The ILX is based on the Civic from Honda, Acura’s parent company. It is a compact sedan and, as such, returns Acura to that market territory. When the brand started in the 1980s, it offered the entry-level Integra, a small hatchback that complemented the flagship Legend.
Later, the RSX became the entry model, followed by the TSX. But the TSX became more grown up, following on the tailpipes of the mid-sized TL sedan. The Acura leadership decided they needed another model below the TSX. So now we have the ILX, which the company classifies as near premium and calls “the gateway to Acura.”
Of course, all three versions share fundamentals: full safety equipment, a new lightweight and rigid aerodynamic body, quality interior with modern technology and conveniences, independent suspension, adaptive electric power steering, and enough insulation and noise-canceling technology to give the ILX a refined interior ambiance.The divergence comes in the power trains. At the timid Eve White end is the hybrid—Acura’s first ever—with 111 horsepower from a 1.5-liter gasoline engine combined with a permanent magnet electric motor. It delivers its humble power to the front wheels through a continuously variable automatic transmission.

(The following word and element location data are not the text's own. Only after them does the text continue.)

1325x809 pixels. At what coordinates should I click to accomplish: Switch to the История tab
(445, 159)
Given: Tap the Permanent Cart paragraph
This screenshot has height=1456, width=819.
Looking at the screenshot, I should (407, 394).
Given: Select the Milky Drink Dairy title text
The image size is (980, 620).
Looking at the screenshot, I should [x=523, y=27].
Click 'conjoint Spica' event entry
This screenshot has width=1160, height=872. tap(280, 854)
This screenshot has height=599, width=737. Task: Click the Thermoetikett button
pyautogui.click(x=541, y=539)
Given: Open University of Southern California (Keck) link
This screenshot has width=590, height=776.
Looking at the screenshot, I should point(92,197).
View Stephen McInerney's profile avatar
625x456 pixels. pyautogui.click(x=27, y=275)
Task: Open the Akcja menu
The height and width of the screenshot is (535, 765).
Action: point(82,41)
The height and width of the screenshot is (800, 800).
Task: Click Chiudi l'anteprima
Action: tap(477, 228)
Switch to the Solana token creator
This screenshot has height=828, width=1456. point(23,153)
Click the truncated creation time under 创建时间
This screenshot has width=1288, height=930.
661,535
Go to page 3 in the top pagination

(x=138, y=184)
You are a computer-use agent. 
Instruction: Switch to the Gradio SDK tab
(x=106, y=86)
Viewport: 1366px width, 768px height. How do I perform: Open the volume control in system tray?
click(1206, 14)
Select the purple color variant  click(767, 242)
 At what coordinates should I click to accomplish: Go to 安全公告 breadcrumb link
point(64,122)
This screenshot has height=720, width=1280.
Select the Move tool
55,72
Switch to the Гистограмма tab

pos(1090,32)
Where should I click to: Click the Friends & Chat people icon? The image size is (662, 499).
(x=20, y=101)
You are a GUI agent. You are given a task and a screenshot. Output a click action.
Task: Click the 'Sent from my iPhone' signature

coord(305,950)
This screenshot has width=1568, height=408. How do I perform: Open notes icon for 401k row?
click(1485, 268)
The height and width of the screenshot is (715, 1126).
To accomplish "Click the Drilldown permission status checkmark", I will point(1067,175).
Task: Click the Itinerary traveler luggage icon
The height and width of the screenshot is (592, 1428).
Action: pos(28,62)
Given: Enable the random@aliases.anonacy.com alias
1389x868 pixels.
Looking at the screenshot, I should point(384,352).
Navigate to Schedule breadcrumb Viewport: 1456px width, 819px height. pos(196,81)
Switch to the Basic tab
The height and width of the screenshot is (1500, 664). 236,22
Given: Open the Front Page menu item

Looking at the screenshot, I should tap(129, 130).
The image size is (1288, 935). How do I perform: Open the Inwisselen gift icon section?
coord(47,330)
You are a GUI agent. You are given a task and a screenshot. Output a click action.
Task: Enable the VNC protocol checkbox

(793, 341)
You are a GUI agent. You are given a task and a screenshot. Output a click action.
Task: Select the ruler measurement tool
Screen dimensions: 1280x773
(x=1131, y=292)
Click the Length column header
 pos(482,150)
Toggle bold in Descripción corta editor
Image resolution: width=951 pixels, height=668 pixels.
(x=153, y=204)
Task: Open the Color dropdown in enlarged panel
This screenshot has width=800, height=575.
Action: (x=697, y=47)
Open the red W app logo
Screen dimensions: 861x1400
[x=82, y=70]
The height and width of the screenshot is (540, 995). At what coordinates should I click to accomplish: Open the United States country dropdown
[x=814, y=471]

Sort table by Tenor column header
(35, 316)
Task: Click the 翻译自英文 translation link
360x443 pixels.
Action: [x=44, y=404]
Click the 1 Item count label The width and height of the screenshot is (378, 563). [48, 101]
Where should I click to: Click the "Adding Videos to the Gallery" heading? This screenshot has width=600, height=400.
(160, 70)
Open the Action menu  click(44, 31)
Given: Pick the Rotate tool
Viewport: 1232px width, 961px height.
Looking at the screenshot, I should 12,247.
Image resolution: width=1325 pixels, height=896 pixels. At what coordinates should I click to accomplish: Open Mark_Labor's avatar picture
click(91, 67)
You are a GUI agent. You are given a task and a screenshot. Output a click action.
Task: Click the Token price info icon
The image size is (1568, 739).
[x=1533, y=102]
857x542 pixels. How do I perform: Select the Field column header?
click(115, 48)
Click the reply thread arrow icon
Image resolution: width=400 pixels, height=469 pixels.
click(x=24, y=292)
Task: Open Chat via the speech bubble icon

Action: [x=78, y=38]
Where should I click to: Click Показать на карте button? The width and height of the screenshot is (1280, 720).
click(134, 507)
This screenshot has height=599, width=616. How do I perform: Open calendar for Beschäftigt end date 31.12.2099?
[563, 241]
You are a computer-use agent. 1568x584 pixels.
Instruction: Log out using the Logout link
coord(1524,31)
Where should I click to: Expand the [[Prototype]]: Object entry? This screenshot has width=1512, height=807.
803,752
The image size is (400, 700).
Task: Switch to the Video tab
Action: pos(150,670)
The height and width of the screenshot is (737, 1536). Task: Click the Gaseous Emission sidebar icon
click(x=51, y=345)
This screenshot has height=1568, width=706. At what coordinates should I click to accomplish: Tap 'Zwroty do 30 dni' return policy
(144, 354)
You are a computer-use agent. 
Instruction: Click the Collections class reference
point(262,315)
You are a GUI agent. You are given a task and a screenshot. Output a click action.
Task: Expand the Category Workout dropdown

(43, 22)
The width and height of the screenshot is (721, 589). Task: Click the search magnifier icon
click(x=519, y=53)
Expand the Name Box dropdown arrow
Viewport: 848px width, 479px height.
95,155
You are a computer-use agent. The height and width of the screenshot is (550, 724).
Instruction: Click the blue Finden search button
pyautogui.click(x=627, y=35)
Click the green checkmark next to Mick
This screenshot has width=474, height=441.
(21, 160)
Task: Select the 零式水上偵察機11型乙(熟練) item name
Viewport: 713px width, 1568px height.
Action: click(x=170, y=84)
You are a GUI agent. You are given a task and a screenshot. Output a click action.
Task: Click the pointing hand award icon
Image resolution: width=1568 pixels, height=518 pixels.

Though its power plant is nearly identical to the one in the Honda Civic hybrid, the ILX doesn’t deliver as much fuel economy, owing partly to the fact that it is 116 pounds heavier and is tuned to deliver slightly better performance. Its city/highway EPA fuel consumption rating is 39/38 miles to the gallon, compared to 44/44 for the Civic.
Nevertheless, despite the ILX’s premium trimmings and underpinnings, it’s hard to get over the feeling that you’re driving a hybrid Civic. Moreover, the hybrid battery pack wipes out some of the trunk space. Equipped with premium and technology packages, however, it is the most expensive ILX at $35,295.
The thriller of the trio—the Eve Black, if you will—is the ILX 2.4, which also borrows its guts from another car. In this case, it’s the TSX’s 201-horsepower four-cylinder engine mated to a slick-shifting six-speed manual gearbox.
This one can rip off a zero to 60 miles an hour acceleration time of 6.9 seconds, according to Acura’s tests, while still delivering city/highway fuel economy of 22/31 miles to the gallon.
Obviously, the ILX 2.4 aims squarely at the enthusiasts among Acura’s entry-level customers. But like the hybrid, it comes up short in a couple of areas. For one thing, there’s no automatic transmission available—almost as if the Acura executives don’t believe you can be an aficionado unless you shift for yourself. But there are legions of enthusiasts who prefer automatics.Also, the optional technology package is not offered on the 2.4. That means you cannot get a navigation system with voice recognition, upgraded ELS premium audio system, solar-sensing climate control, and Acura’s real-time traffic and weather notification.
The tech package, however, is available on the hybrid and on the Jane of the trio: the $26,795 ILX 2.0, which is expected to be the biggest seller. It features a 150-horsepower four-cylinder engine linked to a five-speed automatic transmission with a manual-shift mode controlled by the shift lever or paddles mounted on the steering wheel.
This is the overall compromise model of the lineup. Acura says it accelerates to 60 miles an hour in 9.6 seconds and delivers city/highway fuel economy of 24/35 miles to the gallon. The performance isn’t particularly outstanding for a sports/premium sedan, which is another argument for offering an automatic transmission with the ILX 2.4.
However, the 2.0 is strong and versatile enough in everyday traffic that you don’t notice there are some economy cars that can smoke you at a traffic light. The orientation is more toward luxury, in the vein of one of the ILX’s competitors, the Buick Verano. Acura also considers the sportier Audi A3 to be a competitor.
The premium option package is offered with both the 2.0 and 2.4. It costs $3,300 and includes leather upholstery, heated front seats with a power driver’s seat, 17-inch aluminum wheels, a rear-view camera with multiple views, premium audio with XM satellite radio, fog lights and an auto-dimming inside rear-view mirror.
The tested 2.4 Premium had a sticker price of $30,095.